### Source text:
········

Love And Radical Honesty
9 years ago
General
threetails here.Well, I guess you could call this a sermon. I'm not clergy, not yet anyway. I'm a lay server with plans to enter holy orders. But I've been thinking a lot lately about this idea of radical honesty and what a wonderfully good adjunct to a Christian life it is to lose pretenses, say what you really feel, and build closer relationships by not hiding behind a mask all the time.
As a transgender woman, I had to learn a great deal about radical honesty. I had to admit to a lot of things I'm not comfortable with admitting in the process of using my transition to become a better person. And although I have things I don't advertise a lot of facts about myself in public, I basically have no secrets any more. It's all unsecured, open, and available.
Here's a good place to start with radical honesty: never say "I Love You" unless you mean it.
Words have power, don't use them in vain. If you tell someone you love them when it's not true, those words lose their power.
Matt. 5:13
"Ye are the salt of the earth: but if the salt have lost his savour, wherewith shall it be salted? it is thenceforth good for nothing, but to be cast out, and to be trodden under foot of men."
Here we have the salt losing its taste, the only thing that makes it worthwhile. The salt- like a word overused- loses its meaning and purpose.
If I can get a little Kierkegaardian here a moment, the whole point of being a Christian is to live a life of meaning and purpose. It's both scriptural and intuitive. The meaninglessness of words is the worst existential crisis a Christian can face, since the Word itself is held to be a spiritual being. If words have no meaning, then the Word (Logos) ceases to be divine.
When you pair this with Matt. 7:6, again we see trampling underfoot as imagery for using your virtues in vain:
"Do not give dogs what is sacred; do not throw your pearls to pigs. If you do, they may trample them under their feet, and turn and tear you to pieces."
Now, here we have a verse that may seem problematic at first. Are we to assume that those we don't really love are pigs who don't deserve it?
No. Not at all.
If anything, when you go through the people in your life whom you love, or think you should love, and you encounter someone whom you feel intellectually you should love but don't, ask yourself, why don't you love them?
Meditate on it. Focus on it. Treat it like one of the most important questions in your life and development as a Christian because believe me, it is. Someone who calls themselves a Christian but lacks a mature understanding of love is... well, we've probably all met at least a few of those in our time, haven't we? It's not a pretty thing.
Then once you understand who you love and why you love them, take it one step further: try to be more loving. Recognize the gap between those you love and those you think you should love, and use that gap to figure out where you need to grow the most. Some of the people you don't love will be easy to love once you think honestly about who they are, and whether or not they're positive, supportive, and loving people themselves. Then go one further: Love the people who are difficult to love. And always strive to grow in that direction.
This is my commandment, That you love one another, as I have loved you.

········

### Record excerpts:
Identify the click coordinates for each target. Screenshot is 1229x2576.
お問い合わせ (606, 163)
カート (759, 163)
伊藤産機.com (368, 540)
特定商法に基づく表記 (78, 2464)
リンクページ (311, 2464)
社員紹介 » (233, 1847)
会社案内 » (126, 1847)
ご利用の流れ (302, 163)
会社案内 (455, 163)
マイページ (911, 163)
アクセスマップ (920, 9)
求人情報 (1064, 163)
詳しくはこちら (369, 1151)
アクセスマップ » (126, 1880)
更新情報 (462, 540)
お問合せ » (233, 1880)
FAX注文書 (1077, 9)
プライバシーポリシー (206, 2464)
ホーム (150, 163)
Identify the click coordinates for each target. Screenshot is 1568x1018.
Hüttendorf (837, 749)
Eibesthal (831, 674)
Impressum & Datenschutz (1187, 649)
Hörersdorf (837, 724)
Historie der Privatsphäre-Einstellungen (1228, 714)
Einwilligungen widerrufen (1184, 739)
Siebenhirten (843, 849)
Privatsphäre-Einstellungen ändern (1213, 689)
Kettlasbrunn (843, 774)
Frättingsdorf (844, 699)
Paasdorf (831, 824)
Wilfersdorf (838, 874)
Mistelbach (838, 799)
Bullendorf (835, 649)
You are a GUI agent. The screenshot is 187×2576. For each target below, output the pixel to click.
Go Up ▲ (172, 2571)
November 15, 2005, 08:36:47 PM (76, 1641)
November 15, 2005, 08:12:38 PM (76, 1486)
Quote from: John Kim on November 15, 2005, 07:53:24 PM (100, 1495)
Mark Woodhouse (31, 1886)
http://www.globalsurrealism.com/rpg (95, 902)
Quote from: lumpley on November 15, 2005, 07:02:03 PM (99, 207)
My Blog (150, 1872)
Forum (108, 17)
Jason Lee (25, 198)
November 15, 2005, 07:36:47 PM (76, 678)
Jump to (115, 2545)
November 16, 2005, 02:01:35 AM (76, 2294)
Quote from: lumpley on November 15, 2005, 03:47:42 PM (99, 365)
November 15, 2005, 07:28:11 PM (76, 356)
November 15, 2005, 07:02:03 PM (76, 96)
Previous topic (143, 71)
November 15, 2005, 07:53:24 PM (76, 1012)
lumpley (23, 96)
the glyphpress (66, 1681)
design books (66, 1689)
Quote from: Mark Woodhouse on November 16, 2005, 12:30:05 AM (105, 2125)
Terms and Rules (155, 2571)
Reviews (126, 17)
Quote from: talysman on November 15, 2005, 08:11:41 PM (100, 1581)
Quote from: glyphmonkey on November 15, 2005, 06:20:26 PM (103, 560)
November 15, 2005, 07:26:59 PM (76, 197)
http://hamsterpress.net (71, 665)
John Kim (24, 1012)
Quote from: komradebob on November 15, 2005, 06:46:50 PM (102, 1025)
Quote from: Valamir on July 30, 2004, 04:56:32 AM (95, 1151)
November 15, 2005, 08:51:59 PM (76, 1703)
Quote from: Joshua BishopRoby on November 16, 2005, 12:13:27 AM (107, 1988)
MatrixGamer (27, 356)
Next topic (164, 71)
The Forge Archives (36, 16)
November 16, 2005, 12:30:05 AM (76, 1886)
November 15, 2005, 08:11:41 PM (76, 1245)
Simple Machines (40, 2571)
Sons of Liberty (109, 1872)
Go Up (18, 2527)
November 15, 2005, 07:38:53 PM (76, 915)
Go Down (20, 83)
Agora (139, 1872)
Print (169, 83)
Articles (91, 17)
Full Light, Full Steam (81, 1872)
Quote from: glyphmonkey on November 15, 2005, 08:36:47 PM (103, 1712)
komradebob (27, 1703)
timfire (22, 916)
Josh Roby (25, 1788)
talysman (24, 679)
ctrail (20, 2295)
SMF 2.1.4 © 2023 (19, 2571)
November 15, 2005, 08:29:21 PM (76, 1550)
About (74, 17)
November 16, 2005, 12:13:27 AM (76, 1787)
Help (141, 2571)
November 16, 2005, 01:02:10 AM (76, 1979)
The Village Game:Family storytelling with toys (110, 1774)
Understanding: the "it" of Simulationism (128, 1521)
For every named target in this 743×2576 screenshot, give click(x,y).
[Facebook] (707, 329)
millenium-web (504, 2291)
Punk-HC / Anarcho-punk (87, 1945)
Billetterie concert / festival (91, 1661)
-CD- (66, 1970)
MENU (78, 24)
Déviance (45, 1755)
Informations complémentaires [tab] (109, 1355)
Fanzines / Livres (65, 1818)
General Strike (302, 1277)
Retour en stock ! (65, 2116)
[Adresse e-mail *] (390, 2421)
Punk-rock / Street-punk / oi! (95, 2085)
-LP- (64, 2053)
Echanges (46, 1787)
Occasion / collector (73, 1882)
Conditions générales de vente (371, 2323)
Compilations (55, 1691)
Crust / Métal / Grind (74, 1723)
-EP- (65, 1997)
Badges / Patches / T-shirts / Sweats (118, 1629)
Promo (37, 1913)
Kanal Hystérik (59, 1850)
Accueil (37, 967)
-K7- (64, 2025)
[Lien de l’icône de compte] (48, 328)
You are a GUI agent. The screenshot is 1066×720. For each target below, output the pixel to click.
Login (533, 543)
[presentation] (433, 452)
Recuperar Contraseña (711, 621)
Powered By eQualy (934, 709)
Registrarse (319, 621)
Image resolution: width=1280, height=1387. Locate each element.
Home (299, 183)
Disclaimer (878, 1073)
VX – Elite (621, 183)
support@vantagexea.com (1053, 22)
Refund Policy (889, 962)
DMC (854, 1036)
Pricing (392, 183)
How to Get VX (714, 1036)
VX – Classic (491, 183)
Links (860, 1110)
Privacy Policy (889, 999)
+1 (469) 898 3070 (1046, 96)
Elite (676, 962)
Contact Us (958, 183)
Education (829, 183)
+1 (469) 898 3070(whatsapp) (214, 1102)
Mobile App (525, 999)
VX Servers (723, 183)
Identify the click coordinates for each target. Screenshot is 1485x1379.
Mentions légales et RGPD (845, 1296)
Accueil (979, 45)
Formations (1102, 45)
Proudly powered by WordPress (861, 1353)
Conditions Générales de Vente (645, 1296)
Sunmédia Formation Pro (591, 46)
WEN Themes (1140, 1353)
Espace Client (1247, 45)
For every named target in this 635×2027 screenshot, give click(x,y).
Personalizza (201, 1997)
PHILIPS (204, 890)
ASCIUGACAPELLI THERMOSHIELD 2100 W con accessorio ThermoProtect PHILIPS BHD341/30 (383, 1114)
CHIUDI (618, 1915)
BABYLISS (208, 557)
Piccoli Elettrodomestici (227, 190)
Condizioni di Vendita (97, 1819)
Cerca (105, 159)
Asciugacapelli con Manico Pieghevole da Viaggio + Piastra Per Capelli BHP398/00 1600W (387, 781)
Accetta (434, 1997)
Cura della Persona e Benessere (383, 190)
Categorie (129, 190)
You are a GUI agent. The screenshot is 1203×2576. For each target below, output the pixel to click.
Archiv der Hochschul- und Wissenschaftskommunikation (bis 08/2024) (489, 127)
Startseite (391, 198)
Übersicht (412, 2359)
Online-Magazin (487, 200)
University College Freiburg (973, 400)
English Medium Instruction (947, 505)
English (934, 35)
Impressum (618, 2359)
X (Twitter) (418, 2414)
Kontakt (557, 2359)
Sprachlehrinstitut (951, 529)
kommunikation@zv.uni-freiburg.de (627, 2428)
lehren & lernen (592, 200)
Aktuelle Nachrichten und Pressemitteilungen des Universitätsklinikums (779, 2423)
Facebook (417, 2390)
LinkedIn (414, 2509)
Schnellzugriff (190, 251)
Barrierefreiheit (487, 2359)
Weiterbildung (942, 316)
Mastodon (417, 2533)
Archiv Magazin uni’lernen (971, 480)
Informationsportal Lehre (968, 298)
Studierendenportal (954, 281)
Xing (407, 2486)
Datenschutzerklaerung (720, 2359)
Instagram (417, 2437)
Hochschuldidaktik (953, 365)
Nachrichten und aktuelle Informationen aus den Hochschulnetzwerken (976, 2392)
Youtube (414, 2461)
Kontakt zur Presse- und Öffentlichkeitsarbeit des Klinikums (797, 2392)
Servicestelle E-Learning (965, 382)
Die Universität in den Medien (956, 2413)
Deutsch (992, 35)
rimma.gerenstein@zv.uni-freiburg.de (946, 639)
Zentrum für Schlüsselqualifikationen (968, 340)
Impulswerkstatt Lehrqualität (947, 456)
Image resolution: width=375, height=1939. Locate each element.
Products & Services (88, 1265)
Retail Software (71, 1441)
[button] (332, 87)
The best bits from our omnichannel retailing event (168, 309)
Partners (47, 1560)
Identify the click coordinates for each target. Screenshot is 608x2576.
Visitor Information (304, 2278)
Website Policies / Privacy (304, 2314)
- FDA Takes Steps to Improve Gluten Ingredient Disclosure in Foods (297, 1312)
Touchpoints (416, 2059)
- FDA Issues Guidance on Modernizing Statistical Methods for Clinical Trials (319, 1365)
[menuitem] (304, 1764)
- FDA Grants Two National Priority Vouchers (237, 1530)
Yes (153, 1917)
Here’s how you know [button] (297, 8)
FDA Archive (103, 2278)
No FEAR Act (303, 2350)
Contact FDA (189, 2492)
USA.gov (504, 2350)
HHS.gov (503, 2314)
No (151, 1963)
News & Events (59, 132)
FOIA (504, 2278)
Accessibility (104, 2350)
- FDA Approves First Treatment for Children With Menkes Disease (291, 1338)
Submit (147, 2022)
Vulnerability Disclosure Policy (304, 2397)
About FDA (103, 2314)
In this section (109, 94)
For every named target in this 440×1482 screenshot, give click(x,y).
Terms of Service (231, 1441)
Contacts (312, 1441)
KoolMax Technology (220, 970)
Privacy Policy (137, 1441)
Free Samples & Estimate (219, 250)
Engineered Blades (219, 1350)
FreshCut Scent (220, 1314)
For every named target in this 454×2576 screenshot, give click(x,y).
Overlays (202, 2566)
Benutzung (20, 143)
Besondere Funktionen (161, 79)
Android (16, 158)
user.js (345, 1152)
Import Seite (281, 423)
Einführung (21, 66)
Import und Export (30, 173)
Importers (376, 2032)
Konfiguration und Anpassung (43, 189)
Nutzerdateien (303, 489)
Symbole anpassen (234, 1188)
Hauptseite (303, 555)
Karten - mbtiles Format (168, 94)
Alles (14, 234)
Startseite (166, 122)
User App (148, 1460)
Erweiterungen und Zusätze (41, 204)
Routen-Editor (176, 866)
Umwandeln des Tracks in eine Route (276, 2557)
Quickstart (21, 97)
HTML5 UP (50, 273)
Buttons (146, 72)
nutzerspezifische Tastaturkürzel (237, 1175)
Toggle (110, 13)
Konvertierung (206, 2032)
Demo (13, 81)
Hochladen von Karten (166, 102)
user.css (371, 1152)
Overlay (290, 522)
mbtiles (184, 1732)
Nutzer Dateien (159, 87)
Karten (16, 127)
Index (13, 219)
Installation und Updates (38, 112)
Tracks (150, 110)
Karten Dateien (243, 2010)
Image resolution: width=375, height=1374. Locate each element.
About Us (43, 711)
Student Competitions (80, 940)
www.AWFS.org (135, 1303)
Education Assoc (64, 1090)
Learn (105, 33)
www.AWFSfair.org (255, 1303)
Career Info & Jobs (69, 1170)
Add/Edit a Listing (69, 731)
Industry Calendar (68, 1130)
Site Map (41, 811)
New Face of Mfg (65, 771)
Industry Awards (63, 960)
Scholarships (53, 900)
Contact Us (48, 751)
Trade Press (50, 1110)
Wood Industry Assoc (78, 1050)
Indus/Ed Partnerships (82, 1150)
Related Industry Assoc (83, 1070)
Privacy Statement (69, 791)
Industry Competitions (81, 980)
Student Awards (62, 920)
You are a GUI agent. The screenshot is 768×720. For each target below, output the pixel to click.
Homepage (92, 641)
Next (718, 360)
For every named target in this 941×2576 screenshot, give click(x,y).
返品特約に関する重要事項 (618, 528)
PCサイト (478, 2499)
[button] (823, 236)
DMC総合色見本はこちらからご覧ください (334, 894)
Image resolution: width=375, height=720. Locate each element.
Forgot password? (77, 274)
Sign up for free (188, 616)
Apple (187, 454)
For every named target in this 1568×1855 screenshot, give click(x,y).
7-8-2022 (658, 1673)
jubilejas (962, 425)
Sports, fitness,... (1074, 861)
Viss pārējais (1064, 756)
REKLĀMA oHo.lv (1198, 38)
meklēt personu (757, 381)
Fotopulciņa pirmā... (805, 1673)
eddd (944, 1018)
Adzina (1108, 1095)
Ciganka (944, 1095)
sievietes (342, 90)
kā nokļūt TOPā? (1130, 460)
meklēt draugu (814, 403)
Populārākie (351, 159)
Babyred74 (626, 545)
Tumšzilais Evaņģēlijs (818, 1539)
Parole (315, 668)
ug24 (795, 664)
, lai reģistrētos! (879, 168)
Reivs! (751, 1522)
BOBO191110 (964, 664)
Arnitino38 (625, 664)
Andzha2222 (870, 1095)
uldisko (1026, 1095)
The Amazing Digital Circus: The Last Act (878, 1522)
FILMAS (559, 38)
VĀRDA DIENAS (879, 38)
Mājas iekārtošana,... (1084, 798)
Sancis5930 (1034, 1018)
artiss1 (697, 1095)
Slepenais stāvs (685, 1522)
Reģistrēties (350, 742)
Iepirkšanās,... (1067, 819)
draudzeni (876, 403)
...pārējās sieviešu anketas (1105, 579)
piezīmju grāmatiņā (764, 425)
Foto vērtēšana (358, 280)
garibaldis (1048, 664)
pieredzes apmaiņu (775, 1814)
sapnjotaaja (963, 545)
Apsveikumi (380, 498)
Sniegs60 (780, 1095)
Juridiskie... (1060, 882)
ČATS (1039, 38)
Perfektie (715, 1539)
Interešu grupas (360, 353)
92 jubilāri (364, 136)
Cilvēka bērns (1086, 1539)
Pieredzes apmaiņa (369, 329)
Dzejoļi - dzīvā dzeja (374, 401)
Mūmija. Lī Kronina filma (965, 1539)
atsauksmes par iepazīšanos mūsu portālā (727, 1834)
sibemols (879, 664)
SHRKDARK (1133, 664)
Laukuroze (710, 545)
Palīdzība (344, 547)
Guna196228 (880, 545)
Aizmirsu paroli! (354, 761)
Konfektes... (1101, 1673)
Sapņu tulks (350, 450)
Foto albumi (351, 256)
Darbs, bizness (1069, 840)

········

### Required tasks:
A. In the post on love and radical honesty, what does the writer say their current role in the church is?
B. List every quality that the post on love and radical honesty says to consider in the people you don't love.

### Solutions in order:
A. A lay server with plans to enter holy orders.

B.
- Positive
- Supportive
- Loving